(SELECTION)
** begin **

Advanced Usage

This pae covers advanced configuration and modular usage of kmer-ord, including fine-tuning the pipeline for your datasets or needs, as well as building custom workflows

Projection pipeline (`project`)

Basic usage

kmer-ord project \
  -i reads.fastq.gz \
  -o output_dir

Example

kmer-ord project \
  -i reads.fastq.gz \
  -o output_dir \
  -k 6 \
  -t 8 \
  --dr umap,localmap,pacmap \
  --norm clr \
  --dims 2 \
  --pca-pre \
  --keep-variance 0.9 \
  --scale large \
  --screen_params

key options

input/output

Option	Description
`-i, --input`	FASTA/FASTQ input (supports `.gz`)
`-o, --output`	Output directory
`-f, --force`	Recompute all steps

k-mer configuration

Option	Description
`-k, --kmer`	K-mer length (default: 6)

Dimensionality Reduction (DR)

Option	Description
`--dr`	Methods (comma-separated, e.g. `umap,tsne`)
`-d, --dims`	Output dimensions (2 or 3 typical)
`--scale`	Preset tuning (`auto`, `small`, `medium`, `large`)
`--screen_params`	Parameter sweep for DR

Preprocessing

Option	Description
`--norm`	Normalisation (`raw`, `relative`, `log`, `clr`, `zscore`)
`--pca-pre`	Apply PCA before DR
`--keep-pcs`	Fixed number of PCs
`--keep-variance`	Retain variance threshold (e.g. `0.9`)

** end **

(EXERCISES TO COMPLETE)
1. Answer these questions about the kmer-ord page:
(a) What is the default k-mer length?
(b) Which option makes the tool recompute all steps?
(c) What normalization choices does `--norm` offer?
2. Write the next part of the kmer-ord advanced usage page, picking up after its last table row.
The entries after this point are separate from the kmer-ord page.

(DATA EXTRACT)

** begin **

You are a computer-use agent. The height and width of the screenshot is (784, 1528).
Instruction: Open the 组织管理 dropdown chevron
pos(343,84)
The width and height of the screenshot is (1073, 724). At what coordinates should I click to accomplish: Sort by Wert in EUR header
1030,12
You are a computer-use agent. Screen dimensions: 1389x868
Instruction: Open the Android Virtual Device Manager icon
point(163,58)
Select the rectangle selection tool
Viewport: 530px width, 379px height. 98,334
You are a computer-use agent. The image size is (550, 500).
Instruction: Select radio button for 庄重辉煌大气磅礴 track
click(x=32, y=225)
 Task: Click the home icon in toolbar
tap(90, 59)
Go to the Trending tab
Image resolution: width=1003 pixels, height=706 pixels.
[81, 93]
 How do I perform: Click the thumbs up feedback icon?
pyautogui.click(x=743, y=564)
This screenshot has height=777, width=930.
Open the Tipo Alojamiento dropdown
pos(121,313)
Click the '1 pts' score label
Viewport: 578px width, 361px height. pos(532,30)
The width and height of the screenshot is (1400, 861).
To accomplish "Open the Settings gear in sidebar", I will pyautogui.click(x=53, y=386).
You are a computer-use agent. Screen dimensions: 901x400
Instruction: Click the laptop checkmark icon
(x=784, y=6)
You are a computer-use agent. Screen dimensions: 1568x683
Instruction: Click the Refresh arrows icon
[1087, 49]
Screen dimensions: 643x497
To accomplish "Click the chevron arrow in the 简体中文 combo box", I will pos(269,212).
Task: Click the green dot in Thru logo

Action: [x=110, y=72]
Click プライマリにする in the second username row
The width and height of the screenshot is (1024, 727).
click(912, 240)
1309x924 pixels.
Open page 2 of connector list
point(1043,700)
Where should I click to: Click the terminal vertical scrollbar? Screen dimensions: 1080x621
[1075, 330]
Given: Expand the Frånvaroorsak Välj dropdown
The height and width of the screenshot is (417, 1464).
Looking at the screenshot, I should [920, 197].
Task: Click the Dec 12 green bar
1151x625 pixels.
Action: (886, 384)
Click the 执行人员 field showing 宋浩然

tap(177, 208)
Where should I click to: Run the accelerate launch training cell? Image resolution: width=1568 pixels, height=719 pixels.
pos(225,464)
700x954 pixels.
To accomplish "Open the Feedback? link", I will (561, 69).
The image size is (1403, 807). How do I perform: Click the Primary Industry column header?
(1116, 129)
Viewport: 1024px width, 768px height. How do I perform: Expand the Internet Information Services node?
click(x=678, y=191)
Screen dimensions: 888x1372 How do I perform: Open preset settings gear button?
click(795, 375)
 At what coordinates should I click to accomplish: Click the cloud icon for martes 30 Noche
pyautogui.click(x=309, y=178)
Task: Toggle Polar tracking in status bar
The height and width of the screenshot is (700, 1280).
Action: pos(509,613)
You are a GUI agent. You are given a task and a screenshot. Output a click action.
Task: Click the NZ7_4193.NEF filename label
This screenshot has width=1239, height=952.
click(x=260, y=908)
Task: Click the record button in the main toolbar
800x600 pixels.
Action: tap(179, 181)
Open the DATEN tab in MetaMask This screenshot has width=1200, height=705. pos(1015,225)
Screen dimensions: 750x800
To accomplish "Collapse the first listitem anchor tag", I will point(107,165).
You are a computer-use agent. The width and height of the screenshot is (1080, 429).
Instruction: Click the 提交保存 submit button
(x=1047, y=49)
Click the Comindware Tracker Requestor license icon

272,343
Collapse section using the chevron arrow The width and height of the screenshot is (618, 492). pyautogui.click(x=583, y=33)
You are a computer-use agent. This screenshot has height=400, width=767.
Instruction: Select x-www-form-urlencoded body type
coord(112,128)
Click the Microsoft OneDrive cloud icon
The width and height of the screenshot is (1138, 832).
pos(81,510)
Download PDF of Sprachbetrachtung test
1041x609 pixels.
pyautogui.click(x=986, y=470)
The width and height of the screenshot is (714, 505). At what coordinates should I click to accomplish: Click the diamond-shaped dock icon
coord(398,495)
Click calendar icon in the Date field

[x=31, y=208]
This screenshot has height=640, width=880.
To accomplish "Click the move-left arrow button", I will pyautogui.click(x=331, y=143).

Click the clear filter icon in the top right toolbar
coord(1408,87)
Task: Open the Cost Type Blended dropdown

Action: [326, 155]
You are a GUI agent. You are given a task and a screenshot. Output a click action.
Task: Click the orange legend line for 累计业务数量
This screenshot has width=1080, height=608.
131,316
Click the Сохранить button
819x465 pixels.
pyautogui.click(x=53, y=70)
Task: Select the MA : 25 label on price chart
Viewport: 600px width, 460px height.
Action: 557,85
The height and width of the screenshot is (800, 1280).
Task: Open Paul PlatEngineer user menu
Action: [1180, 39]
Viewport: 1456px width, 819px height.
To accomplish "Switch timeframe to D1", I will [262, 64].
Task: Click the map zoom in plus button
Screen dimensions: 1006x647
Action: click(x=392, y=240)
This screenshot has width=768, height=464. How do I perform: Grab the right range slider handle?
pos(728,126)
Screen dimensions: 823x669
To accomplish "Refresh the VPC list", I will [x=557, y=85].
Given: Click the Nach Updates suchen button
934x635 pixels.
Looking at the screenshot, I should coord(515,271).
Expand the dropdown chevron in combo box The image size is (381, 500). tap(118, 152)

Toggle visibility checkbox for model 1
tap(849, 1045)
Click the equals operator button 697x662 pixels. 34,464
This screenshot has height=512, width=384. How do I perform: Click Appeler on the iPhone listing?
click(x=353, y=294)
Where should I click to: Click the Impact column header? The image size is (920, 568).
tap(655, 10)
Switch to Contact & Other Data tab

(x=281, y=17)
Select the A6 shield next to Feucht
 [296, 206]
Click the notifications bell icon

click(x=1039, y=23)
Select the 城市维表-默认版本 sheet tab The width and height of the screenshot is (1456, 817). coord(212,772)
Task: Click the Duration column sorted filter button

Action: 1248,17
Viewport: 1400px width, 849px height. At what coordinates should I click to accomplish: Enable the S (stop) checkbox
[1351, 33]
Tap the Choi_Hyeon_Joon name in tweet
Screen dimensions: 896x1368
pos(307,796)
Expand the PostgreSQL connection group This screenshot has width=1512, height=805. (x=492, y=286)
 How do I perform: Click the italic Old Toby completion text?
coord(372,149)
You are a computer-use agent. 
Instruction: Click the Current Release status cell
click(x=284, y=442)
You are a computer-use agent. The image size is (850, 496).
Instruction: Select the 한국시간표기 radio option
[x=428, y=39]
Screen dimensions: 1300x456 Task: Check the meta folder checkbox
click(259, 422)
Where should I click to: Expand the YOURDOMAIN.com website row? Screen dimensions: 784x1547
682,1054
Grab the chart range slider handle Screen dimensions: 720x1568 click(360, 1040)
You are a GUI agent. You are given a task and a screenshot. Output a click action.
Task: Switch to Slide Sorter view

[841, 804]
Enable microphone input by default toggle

** end **

(RESPONSES FOR EACH TASK)
1.
(a) 6
(b) `-f, --force`
(c) `raw`, `relative`, `log`, `clr` and `zscore`

2.
Performance

Option	Description
`-t, --threads`	Number of threads

Notes

Multiple DR methods will generate multiple embeddings. Specify multiple DR methods as comma-separated string (--dr umap,localmap,pacmap)
PCA preprocessing is entirly optional, but usually not needed
--scale parameter can be used to apply dataset size dependend hyperparameters for DR methods. --scale auto adapts hyperparameters to dataset size automatically.

Clustering pipeline (`cluster`)

The cluster command perfoms high-dimensional embedding followed by clustering.

Example

kmer-ord cluster \
  -i reads.fastq.gz \
  -o output_dir \
  --dr umap \
  --dims 15 \
  --cluster hdbscan,leiden \
  --hdbscan-sweep \
  --threads 8

Clustering methods

Method	Description
`hdbscan`	Density-based clustering (robust default)
`leiden`	Graph-based clustering
`dbscan`	Density clustering with epsilon

parameter sweeps

Option	Description
`--hdbscan-sweep`	Explore `min_cluster_size`
`--leiden-sweep`	Explore resolution
`--dbscan-sweep`	Explore `eps` values

output

high-dimensional embeddings
cluster assignments
SQLite/SpatiaLite database

Visualisation (`visualise`)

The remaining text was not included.